* JOB *
In the records below, reproduce verbatim every line from the one containing "Given: Select B has south direction" through the end of the records.
─── SOURCE MATERIAL ───
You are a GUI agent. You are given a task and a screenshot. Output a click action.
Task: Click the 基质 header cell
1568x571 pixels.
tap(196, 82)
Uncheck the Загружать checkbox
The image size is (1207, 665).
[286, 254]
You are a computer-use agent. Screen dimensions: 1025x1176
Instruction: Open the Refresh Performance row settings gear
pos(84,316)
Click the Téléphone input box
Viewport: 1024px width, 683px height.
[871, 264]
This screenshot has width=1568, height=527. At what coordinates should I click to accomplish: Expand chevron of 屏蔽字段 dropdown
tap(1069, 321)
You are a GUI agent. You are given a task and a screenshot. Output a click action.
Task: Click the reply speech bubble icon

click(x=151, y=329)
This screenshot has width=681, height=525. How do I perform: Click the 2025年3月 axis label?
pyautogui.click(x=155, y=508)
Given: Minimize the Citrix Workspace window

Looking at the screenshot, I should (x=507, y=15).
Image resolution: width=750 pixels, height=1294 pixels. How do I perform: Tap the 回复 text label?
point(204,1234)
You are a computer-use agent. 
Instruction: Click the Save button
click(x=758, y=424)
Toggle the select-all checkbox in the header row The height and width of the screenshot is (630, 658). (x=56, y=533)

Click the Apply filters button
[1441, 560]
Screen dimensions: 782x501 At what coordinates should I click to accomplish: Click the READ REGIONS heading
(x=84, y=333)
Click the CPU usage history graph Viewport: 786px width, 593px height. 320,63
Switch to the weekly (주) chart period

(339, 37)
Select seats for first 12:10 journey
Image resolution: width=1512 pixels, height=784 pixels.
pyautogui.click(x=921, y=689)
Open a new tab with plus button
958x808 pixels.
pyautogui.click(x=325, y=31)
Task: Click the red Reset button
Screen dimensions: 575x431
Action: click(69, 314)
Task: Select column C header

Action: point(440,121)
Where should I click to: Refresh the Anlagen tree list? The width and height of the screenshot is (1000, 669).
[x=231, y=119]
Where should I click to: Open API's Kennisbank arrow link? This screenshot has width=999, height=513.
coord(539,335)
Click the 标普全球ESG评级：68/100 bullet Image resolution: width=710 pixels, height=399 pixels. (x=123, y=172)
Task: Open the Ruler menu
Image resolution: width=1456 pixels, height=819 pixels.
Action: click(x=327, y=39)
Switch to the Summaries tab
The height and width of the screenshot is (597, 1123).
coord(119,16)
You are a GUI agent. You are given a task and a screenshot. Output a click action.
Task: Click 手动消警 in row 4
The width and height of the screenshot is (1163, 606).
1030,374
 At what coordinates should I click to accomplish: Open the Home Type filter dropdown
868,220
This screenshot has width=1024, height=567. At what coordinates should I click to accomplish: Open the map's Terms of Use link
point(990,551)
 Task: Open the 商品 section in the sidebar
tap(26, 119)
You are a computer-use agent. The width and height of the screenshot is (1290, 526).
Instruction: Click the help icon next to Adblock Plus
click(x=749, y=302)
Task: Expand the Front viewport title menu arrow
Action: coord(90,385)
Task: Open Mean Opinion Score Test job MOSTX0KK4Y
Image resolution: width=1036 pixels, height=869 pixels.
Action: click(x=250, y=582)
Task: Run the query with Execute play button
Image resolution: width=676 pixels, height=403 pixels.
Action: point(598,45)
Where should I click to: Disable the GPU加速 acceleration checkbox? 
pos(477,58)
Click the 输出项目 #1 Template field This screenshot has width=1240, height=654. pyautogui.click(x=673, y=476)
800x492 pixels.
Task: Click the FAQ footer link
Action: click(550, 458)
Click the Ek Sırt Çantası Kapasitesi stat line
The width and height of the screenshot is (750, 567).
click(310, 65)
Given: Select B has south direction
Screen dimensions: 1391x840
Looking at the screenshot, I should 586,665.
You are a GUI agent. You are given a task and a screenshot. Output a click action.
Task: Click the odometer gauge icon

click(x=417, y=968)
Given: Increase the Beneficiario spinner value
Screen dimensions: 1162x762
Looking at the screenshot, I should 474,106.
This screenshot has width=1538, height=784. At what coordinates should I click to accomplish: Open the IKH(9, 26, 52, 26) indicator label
───
* WORKED ANSWER *
Given: Select B has south direction
Screen dimensions: 1391x840
Looking at the screenshot, I should 586,665.
You are a GUI agent. You are given a task and a screenshot. Output a click action.
Task: Click the odometer gauge icon

click(x=417, y=968)
Given: Increase the Beneficiario spinner value
Screen dimensions: 1162x762
Looking at the screenshot, I should 474,106.
This screenshot has width=1538, height=784. At what coordinates should I click to accomplish: Open the IKH(9, 26, 52, 26) indicator label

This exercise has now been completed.